Work task:
In the entries that follow, find each line with the word "dropdown" and copy it.

Stored data
----------------

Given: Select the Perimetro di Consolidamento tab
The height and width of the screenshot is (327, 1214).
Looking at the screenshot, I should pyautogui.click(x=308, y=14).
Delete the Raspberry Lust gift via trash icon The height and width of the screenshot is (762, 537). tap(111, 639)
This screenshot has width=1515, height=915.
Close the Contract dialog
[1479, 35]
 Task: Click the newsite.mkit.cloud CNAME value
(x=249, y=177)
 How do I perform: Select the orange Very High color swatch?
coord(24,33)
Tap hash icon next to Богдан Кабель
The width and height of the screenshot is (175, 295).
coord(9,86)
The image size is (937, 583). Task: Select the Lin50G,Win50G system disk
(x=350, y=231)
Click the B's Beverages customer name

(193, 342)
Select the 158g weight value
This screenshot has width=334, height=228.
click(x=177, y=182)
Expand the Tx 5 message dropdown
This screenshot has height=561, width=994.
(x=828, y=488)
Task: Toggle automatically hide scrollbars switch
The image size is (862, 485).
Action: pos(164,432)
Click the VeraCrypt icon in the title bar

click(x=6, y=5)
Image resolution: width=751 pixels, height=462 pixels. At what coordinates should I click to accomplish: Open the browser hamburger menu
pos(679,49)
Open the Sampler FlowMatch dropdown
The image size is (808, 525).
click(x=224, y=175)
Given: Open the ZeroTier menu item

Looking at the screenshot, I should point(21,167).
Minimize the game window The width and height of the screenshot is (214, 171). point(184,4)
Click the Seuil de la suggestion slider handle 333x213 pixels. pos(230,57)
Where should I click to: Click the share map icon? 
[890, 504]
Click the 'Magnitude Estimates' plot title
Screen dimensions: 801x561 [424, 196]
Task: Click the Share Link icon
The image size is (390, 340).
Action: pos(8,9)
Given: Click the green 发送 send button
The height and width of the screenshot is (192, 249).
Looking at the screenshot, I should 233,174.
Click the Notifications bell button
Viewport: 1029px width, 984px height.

----------------

Answer for the task:
Expand the Tx 5 message dropdown
Open the Sampler FlowMatch dropdown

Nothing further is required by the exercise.